Herbert wurde von seinen Kollegen wie immer herzlich empfangen. Der neue Dienststellenleiter, ein junger KHK, kannte ihn noch von den Vorlesungen auf der Polizeischule. Damals hatte er sich vorgenommen, dieselbe Laufbahn einzuschlagen wie dieser ausgebuffte Lehrer. Jens Borchardt, so hieß der Neue, kam vor zwei Jahren mit zehnjähriger Erfahrung aus Erfurt nach Halle. Ein strebsamer und insbesondere korrekter Kommissar, der immerhin eine Aufklärungsquote von knapp neunzig Prozent aufweisen konnte. Nie hatte er diesen Erfolg für sich verbucht, sondern immer das Team in den Vordergrund gestellt. Wenn er vom Team sprach, schloss er auch alle Kräfte ein, die nur Innendienst taten. Sie gingen in Borchardt sein Dienstzimmer und er verschloss die Markisen an den Innenfenstern. Aus seinem Schreibtisch holte er eine Cognacflasche und ein Glas hervor. Genüsslich nahm Herbert einen kleinen Schluck aus dem großen Schwenker. Als er sein Anliegen vorbrachte, fand er in Jens einen aufmerksamen Zuhörer. Die Geschichte war schnell erzählt, und Herbert bemerkte die Angespanntheit im Gesicht seines Gegenübers. „Du meldest dich aber sofort, sollte sich bis morgen keiner der beiden gerührt haben. Mit solchen einsam gelegenen Komplexen ist nicht zu spaßen. Ich habe da so meine Erfahrungen“ bemerkte Jens. Ich hatte in meiner Zeit in Erfurt einen ähnlichen Fall in der Nähe des Kyffhäusers. Damals war die Sache glimpflich verlaufen. Eine halbe Stunde später verließ Herbert die Dienststelle. Ein zweiter Cognac zeigte bereits seine Wirkung. Er rief seinen Autohändler an, um den Termin für die Übergabe seines neuen Wagens zu verschieben. Ausgemacht war nun der Freitag.

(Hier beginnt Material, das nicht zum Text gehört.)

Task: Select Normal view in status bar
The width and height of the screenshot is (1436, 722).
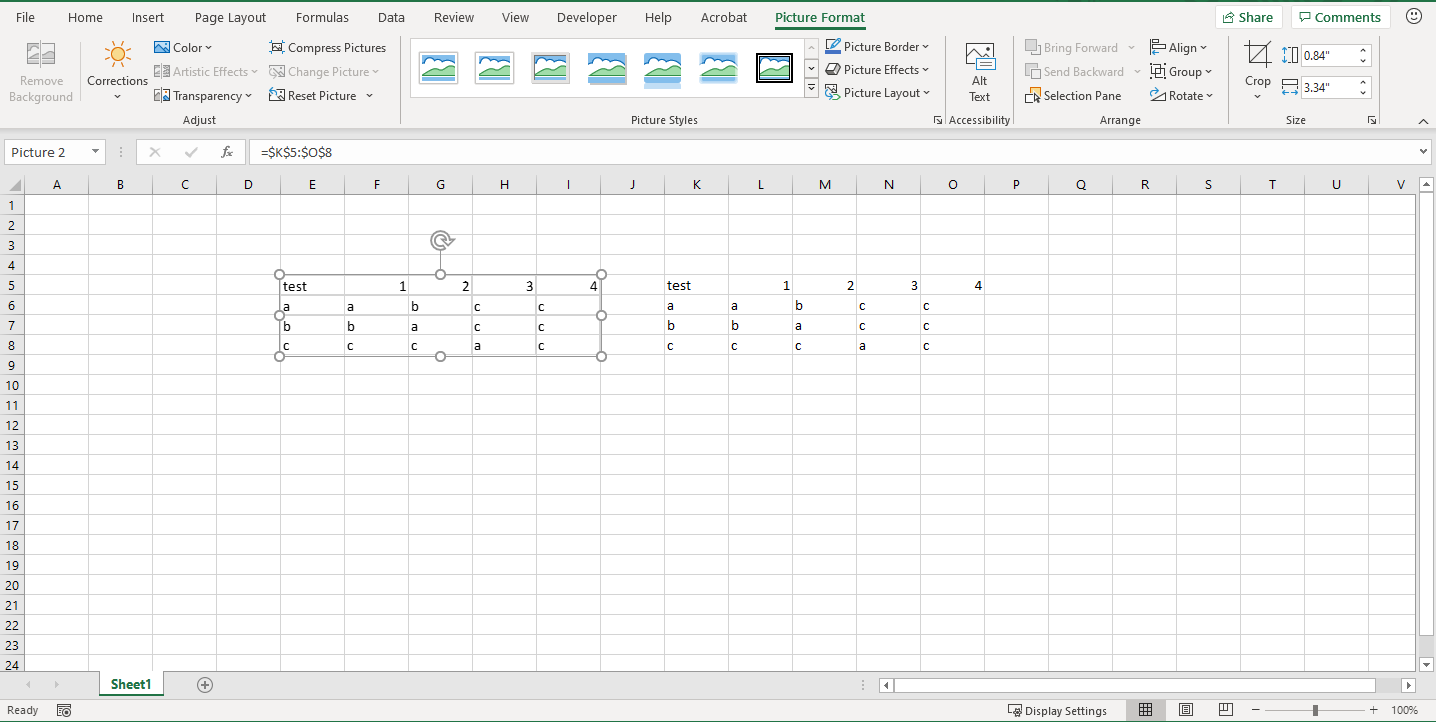Action: [1146, 710]
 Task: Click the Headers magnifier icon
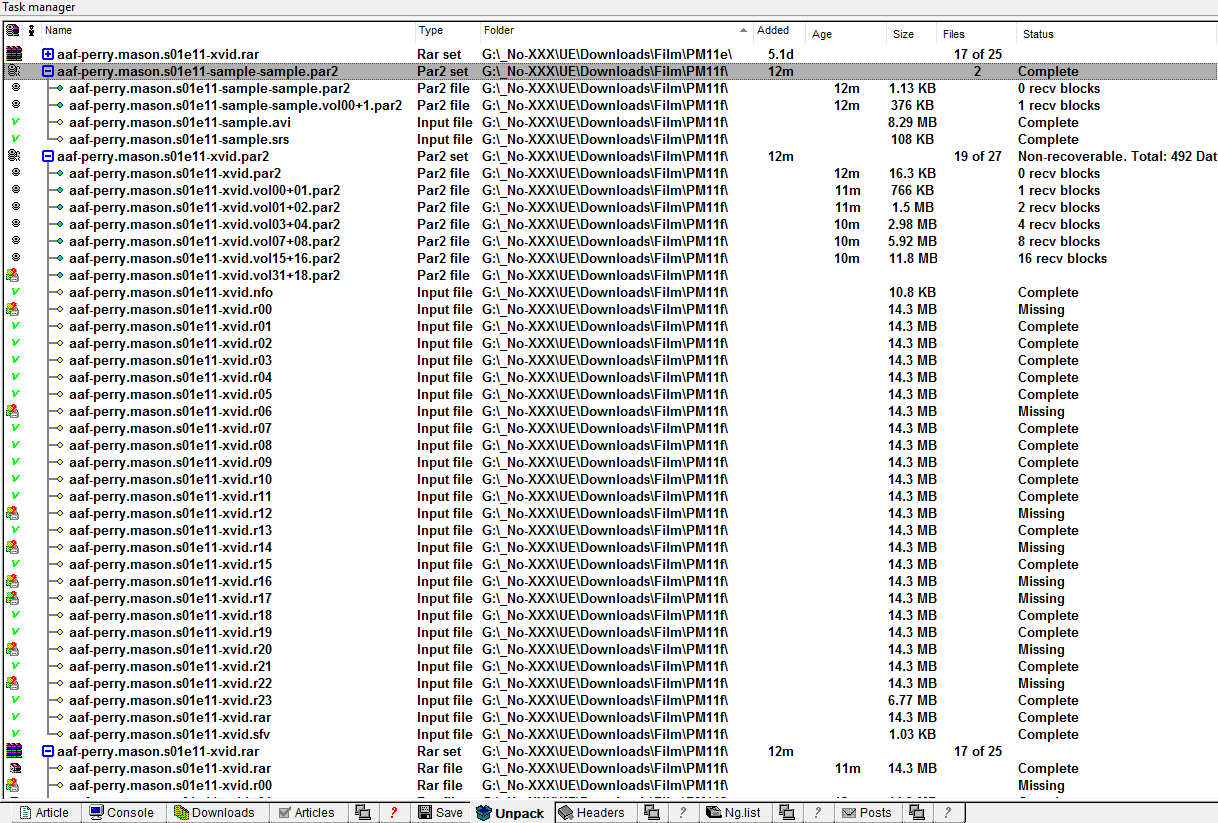tap(565, 812)
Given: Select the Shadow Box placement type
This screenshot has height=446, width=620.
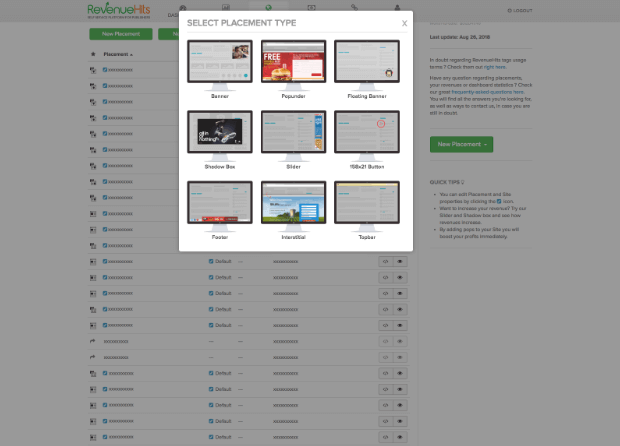Looking at the screenshot, I should point(219,131).
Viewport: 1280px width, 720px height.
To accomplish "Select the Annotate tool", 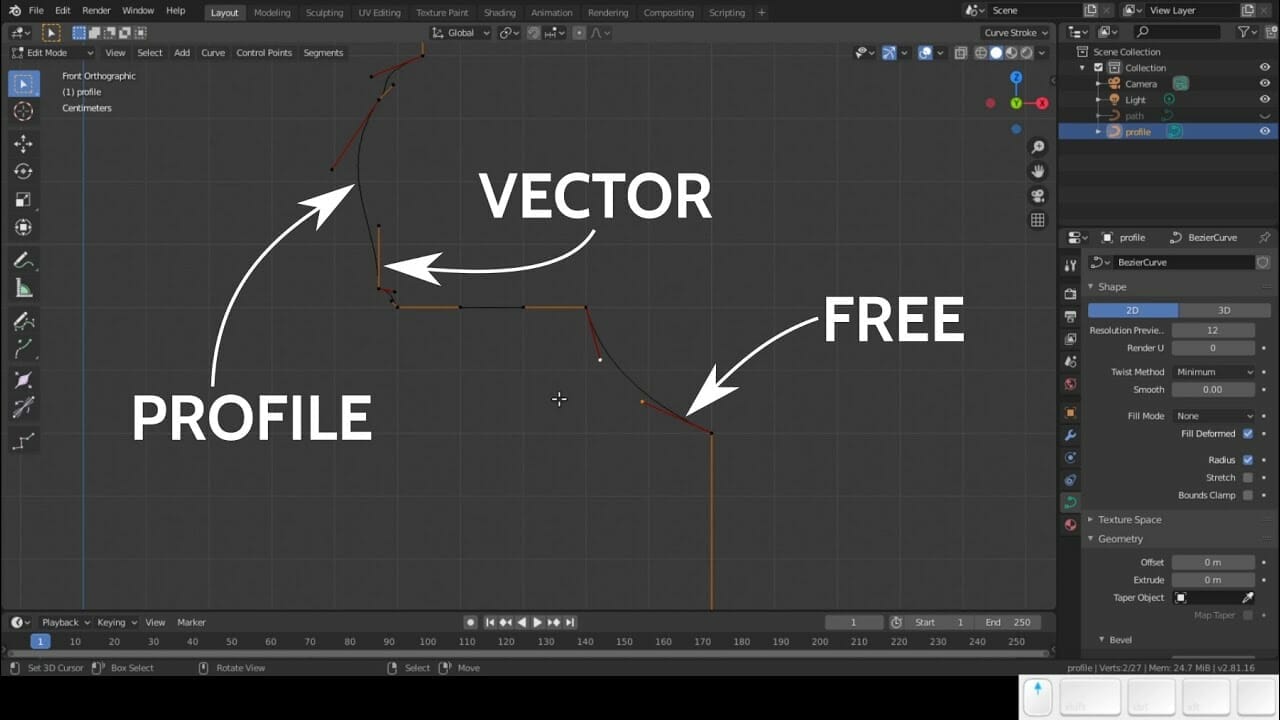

Bei ihrem Sturz in dieses schwarze Nichts hatte Sabine kurz ihr Bewusstsein verloren. Ein frischer Luftzug umspielte ihr Gesicht und sie kam langsam wieder zu sich. Ihr erster Gedanke, ich bin tot, bewahrheitete sich nicht. Sie kniff sich in ihren Oberarm und verspürte augenblicklich einen brennenden Schmerz. Auch die Kontrolle der anderen Gliedmaßen zeigten ihr, dass alles in Ordnung war. Ihre Hände fühlten die dicke, weiche Unterlage, auf der sie lag. Eine Art Schaumgummi oder Schaumstoff hatte den Sturz abgedämpft. Die kleine Taschenlampe und ihr Rucksack lagen oben auf dem Dachboden, leider auch ihr Handy. Sie versuchte mithilfe ihrer ausgestreckten Arme eine Wand oder irgendeinen Gegenstand im Raum zu finden. Einen Meter weiter fühlte sie eine metallische Wand und richtete sich daran auf. Vorsichtig tastete sie an dem Hindernis entlang und musste feststellen, dass es sich um einen runden Raum handeln musste. Vielleicht eine Art Silo oder Ähnliches. Sie schätzte den Durchmesser etwas größer als zwei Meter. Aus mehreren Löchern, kurz über dem Boden der Röhre, strömte kühle Luft in den Raum. Eine Art Klimaanlage, dachte sie. Das würde auch das Geräusch im Hauptgebäude erklären. Sie hatte recht, es war ein Ventilator. Im Stockdunkel spürte sie deutlich den kalten Luftzug an ihren Knöcheln. Erst jetzt kamen ihr Zweifel, ob sie jemals dieses Gefängnis verlassen könnte. Sie kannte nicht die Höhe und an den glatten Wänden konnte nicht mal eine Eidechse emporklettern. Hätte ich doch Christiane noch eine Mail geschrieben oder mich wenigstens bei ihr gemeldet. In ihrer Verzweiflung setzte sie sich neben einen dieser Luftlöcher. Schreien schien ihr keinen Sinn zu haben, war sie doch hier unten und es war erst zwei Uhr. Wie lange sie gefallen war, wusste sie auch nicht. Ein süßlicher Geruch mischte sich unter die einströmende Luft und irgendwo hörte sie noch die schweren Schritte eines Menschen, der sich entfernte, konnte aber nicht mehr reagieren, so schläfrig wurde sie. Es ähnelte stark dem Gefühl wie bei einer Narkose, dachte sie noch, und war bereits sanft eingeschlafen.